**Action item:**
Could you reproduce, exactly and alone, the lines running from the one with "File Cabinet (929, 902)" to the end of the data below?

**Excerpts from a dataset:**
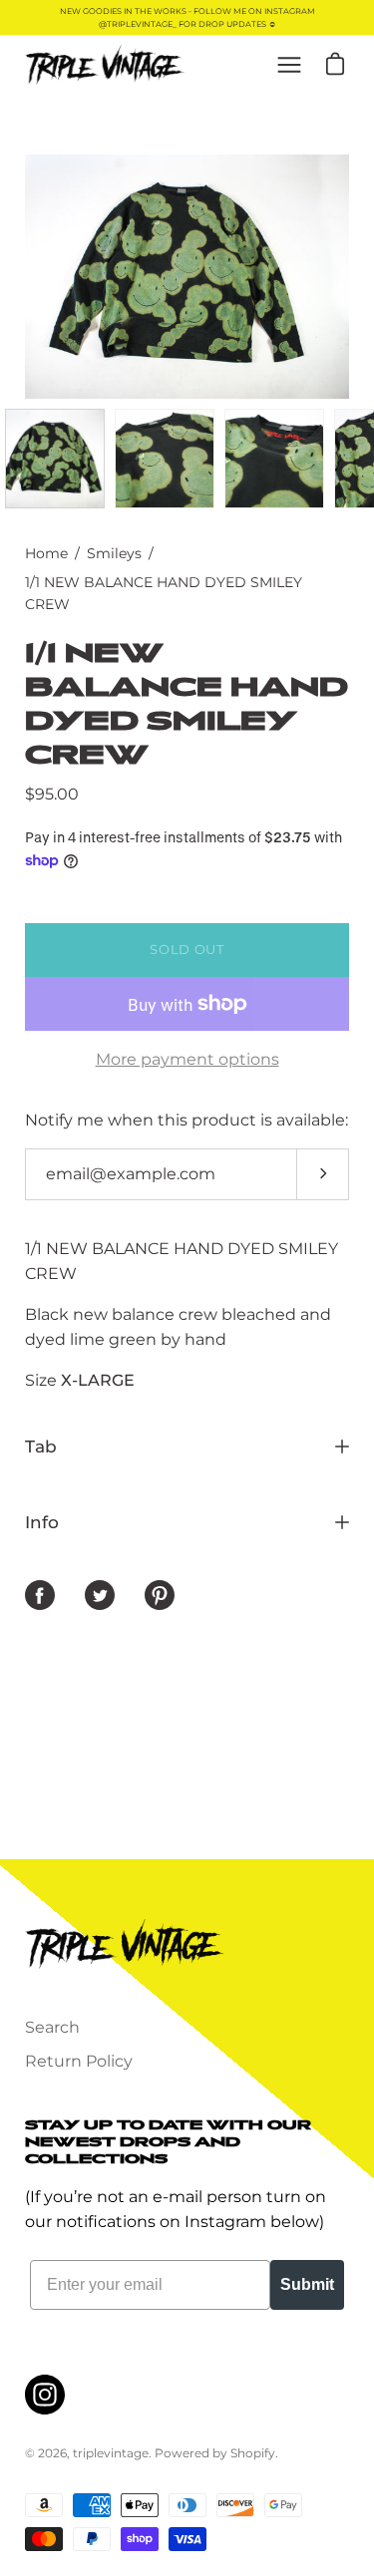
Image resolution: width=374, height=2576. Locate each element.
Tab (41, 1446)
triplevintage (111, 2452)
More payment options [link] (187, 1059)
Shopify (252, 2452)
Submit (307, 2284)
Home (46, 553)
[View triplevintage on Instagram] (45, 2395)
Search (52, 2027)
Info (42, 1522)
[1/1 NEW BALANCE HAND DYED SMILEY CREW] (55, 458)
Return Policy (79, 2061)
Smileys (114, 553)
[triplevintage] (105, 65)
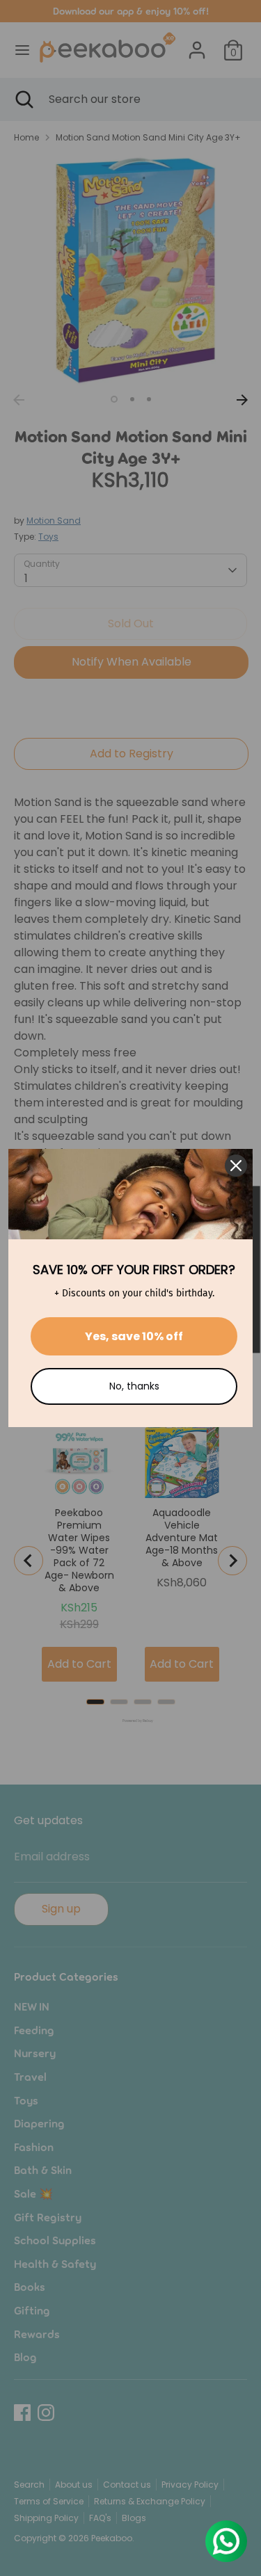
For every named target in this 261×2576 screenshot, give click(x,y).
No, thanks (134, 1386)
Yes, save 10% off (134, 1336)
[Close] (236, 1165)
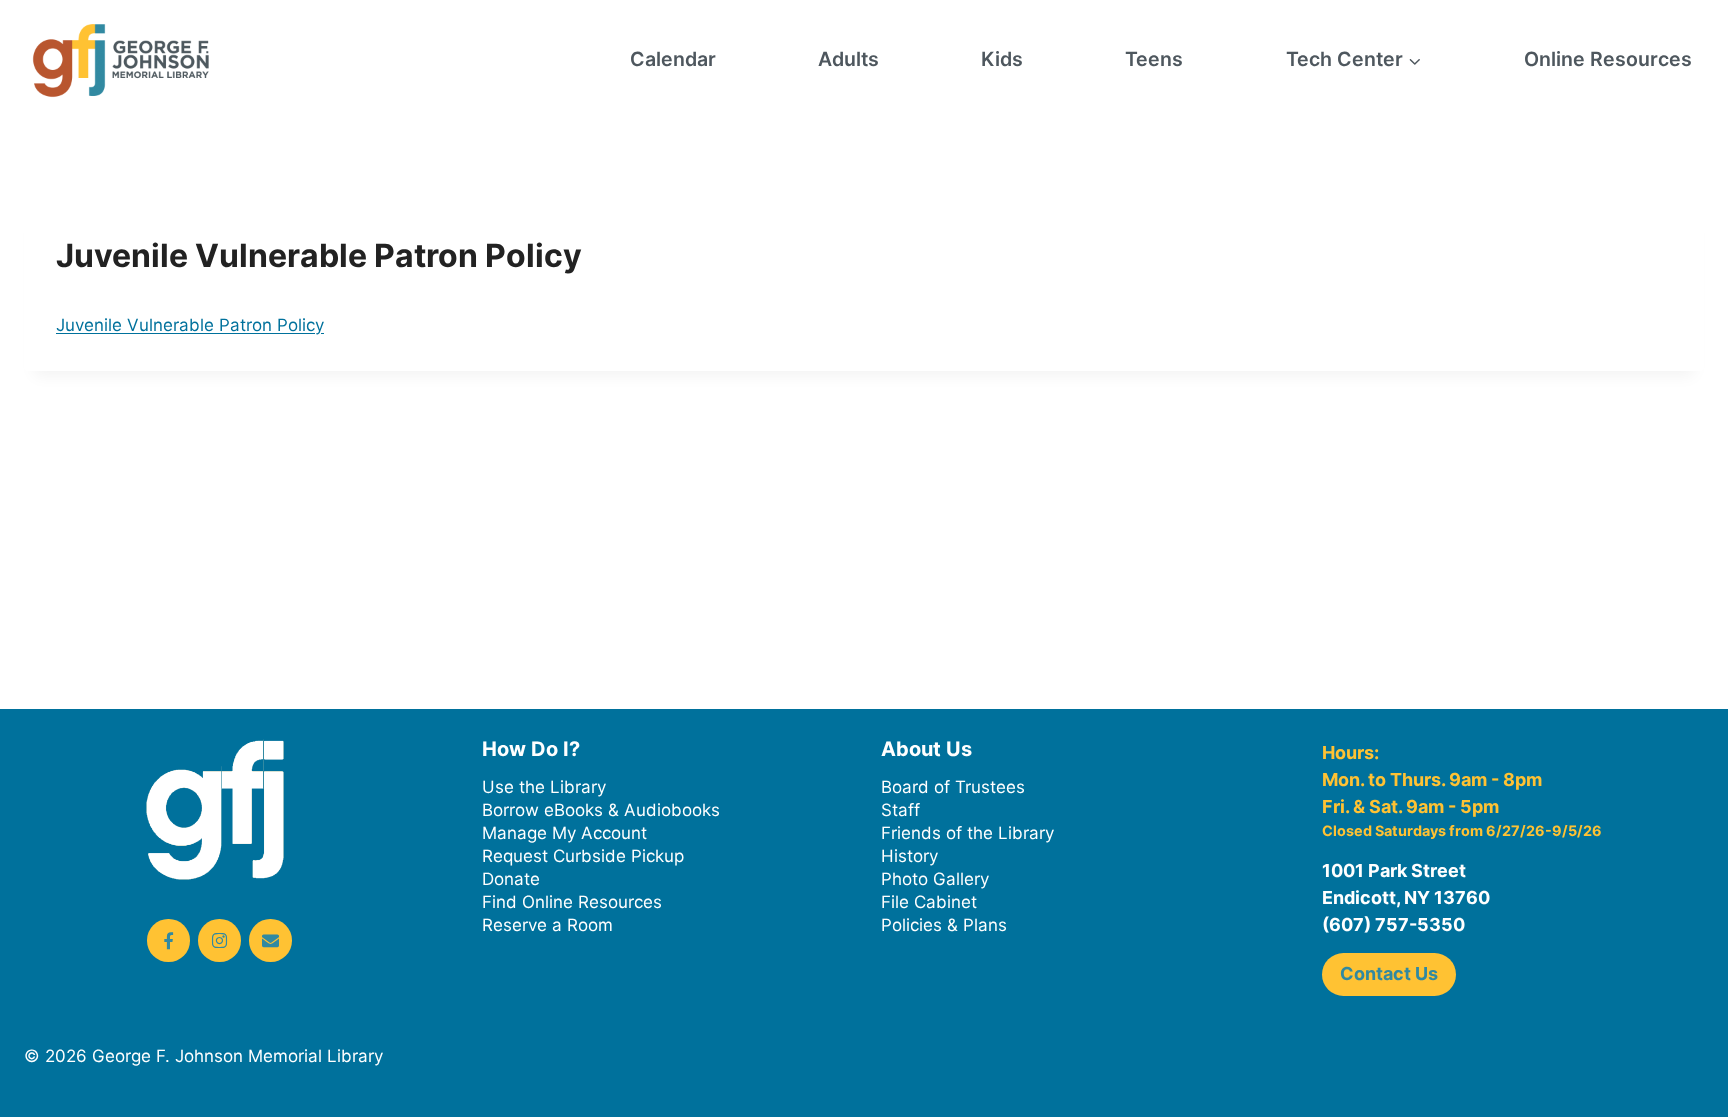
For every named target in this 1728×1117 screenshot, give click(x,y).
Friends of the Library (967, 833)
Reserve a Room (547, 925)
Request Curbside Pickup (583, 856)
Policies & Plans (944, 925)
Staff (900, 810)
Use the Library (544, 787)
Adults (848, 59)
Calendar (673, 59)
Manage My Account (564, 833)
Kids (1002, 59)
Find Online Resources (572, 902)
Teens (1154, 59)
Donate (511, 879)
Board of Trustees (953, 787)
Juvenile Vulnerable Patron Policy (190, 325)
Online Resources (1608, 59)
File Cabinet (929, 902)
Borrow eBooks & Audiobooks (601, 810)
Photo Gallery (935, 879)
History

**Result below:**
File Cabinet (929, 902)
Borrow eBooks & Audiobooks (601, 810)
Photo Gallery (935, 879)
History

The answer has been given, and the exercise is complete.